▶ **Exercise prompt**
Return copies of the lines below that mention "checkbox".

--------------------

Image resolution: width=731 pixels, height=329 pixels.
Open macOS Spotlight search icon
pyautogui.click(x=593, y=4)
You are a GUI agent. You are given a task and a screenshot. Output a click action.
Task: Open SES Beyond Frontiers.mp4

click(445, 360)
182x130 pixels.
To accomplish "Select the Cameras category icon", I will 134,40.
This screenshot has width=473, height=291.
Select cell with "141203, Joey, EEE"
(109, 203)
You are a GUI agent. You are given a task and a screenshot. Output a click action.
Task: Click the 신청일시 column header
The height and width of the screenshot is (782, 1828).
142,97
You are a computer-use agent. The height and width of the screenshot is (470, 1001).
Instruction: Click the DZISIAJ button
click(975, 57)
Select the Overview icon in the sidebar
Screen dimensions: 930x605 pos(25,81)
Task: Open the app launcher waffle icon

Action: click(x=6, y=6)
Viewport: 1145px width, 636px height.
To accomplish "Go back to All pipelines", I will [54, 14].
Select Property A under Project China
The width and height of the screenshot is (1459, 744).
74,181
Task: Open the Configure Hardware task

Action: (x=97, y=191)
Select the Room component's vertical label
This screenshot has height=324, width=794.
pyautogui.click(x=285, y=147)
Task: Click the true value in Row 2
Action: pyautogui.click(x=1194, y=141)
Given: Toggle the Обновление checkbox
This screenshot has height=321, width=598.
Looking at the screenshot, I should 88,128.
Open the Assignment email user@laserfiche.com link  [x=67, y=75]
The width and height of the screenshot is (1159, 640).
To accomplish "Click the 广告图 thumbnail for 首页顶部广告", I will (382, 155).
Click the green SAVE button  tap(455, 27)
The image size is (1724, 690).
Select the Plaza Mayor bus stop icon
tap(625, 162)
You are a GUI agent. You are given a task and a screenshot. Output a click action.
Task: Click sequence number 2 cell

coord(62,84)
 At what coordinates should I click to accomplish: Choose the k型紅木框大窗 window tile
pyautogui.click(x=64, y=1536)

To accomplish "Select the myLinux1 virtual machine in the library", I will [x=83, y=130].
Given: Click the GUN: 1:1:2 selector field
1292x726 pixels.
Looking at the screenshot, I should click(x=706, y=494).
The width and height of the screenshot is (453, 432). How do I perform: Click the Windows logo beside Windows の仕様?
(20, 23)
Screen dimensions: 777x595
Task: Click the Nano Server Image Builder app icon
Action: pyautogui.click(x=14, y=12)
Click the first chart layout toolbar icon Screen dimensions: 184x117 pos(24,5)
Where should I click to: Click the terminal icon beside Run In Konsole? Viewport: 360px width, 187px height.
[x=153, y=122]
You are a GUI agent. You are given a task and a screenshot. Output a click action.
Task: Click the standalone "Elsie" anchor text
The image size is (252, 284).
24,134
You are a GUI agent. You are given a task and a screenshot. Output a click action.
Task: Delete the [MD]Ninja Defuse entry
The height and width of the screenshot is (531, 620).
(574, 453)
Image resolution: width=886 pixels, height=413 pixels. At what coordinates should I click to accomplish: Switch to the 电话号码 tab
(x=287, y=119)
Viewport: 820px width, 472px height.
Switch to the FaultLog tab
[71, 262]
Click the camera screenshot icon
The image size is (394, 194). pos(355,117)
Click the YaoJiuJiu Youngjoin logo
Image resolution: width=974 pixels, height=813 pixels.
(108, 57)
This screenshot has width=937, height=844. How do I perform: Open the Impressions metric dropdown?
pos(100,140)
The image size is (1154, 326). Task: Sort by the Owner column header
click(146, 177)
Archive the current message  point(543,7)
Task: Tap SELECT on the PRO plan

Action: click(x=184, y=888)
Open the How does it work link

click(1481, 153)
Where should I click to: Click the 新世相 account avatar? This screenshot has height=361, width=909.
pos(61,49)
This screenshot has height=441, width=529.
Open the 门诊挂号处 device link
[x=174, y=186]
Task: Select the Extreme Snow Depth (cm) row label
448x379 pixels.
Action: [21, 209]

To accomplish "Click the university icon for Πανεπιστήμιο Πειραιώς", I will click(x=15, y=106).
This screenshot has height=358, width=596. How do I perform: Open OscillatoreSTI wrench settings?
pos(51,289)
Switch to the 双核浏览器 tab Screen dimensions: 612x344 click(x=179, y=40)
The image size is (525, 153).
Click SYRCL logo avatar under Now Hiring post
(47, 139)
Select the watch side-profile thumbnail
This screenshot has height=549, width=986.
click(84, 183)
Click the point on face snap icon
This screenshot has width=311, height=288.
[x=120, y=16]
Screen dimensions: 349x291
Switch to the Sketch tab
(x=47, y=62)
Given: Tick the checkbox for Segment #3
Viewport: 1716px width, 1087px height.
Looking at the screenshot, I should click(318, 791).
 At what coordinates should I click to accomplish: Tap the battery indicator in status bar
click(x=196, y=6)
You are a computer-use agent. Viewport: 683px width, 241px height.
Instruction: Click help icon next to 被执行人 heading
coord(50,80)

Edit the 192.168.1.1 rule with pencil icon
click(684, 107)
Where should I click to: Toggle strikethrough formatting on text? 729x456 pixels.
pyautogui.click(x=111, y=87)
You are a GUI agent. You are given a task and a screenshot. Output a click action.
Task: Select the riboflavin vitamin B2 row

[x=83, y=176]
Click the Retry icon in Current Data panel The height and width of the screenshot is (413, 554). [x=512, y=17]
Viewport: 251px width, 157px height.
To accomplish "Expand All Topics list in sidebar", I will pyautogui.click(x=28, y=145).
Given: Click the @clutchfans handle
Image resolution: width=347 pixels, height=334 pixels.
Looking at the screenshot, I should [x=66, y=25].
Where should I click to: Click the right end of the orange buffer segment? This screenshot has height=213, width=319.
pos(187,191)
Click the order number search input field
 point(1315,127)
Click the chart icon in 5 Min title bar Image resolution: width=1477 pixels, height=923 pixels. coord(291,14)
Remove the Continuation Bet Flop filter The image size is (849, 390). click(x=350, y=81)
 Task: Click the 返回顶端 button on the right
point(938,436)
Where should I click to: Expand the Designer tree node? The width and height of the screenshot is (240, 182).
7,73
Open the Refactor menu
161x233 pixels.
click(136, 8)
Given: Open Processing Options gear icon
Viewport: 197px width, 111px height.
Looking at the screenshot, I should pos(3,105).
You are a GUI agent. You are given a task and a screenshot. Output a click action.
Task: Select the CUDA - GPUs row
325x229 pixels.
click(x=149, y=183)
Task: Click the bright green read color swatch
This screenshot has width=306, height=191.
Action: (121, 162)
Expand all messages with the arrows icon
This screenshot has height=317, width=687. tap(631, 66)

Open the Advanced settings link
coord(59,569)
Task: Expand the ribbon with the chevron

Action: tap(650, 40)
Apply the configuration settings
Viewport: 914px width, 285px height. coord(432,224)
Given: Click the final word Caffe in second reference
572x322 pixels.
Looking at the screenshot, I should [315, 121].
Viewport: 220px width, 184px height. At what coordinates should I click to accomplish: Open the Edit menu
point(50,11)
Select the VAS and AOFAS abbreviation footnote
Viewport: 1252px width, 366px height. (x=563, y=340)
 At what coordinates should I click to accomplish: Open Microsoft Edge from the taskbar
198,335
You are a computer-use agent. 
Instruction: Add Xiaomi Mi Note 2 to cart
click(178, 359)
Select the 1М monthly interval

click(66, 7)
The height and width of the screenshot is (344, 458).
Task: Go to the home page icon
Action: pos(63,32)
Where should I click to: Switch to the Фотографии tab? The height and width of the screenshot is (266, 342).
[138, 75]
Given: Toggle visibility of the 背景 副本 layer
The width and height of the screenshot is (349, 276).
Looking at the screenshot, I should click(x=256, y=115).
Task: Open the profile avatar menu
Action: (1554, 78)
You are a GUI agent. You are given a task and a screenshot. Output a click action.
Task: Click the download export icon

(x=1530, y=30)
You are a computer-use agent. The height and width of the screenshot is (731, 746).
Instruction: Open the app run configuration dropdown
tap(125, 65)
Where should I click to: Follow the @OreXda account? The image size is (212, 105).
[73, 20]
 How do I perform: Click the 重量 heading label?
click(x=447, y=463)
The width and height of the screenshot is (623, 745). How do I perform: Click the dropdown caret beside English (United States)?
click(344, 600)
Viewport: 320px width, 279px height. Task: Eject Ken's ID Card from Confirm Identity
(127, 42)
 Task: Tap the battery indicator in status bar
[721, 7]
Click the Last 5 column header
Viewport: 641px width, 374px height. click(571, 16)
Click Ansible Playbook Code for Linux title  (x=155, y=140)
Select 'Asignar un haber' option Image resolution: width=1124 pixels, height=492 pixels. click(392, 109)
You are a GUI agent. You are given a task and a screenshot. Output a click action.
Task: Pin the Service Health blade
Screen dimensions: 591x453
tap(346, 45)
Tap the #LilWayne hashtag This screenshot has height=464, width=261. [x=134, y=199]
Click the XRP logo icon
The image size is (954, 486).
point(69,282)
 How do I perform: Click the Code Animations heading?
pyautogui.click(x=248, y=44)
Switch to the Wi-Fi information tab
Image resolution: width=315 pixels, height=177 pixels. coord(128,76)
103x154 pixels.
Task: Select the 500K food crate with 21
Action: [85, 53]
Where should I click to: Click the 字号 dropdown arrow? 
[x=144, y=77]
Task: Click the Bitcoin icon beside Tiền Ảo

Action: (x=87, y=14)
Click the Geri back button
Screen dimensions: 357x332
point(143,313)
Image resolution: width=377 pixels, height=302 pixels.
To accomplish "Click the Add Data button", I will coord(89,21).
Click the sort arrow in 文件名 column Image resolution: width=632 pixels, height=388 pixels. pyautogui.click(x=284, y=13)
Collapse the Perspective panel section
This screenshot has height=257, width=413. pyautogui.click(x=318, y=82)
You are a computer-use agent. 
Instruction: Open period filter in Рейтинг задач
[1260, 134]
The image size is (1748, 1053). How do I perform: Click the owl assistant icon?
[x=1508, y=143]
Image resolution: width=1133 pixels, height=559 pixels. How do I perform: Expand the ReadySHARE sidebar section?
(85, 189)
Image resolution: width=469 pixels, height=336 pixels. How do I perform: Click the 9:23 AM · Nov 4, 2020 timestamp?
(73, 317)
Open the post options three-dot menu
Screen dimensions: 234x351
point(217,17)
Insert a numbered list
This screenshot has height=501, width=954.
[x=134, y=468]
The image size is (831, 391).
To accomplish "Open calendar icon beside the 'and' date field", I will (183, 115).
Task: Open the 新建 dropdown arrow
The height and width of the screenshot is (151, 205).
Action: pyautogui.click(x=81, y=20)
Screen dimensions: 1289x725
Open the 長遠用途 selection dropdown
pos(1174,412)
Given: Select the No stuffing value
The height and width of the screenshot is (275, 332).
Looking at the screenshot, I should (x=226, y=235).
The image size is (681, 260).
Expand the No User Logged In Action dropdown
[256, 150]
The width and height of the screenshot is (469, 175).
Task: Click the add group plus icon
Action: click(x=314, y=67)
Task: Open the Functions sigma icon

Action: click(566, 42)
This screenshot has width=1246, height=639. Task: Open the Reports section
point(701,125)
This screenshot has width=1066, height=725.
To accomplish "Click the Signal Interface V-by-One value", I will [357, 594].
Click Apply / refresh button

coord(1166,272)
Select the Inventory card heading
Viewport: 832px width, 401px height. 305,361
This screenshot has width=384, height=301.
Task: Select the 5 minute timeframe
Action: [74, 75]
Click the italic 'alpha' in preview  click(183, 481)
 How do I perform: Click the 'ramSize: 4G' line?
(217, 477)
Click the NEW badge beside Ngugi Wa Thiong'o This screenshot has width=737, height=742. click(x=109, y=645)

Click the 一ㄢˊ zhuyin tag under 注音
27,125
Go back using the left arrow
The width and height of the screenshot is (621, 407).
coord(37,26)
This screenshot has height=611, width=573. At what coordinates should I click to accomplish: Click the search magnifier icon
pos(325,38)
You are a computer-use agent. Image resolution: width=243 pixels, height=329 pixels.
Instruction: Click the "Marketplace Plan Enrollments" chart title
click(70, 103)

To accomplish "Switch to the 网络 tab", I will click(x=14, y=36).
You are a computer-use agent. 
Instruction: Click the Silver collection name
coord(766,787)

--------------------

▶ **Task output**
Given: Toggle the Обновление checkbox
Given: Tick the checkbox for Segment #3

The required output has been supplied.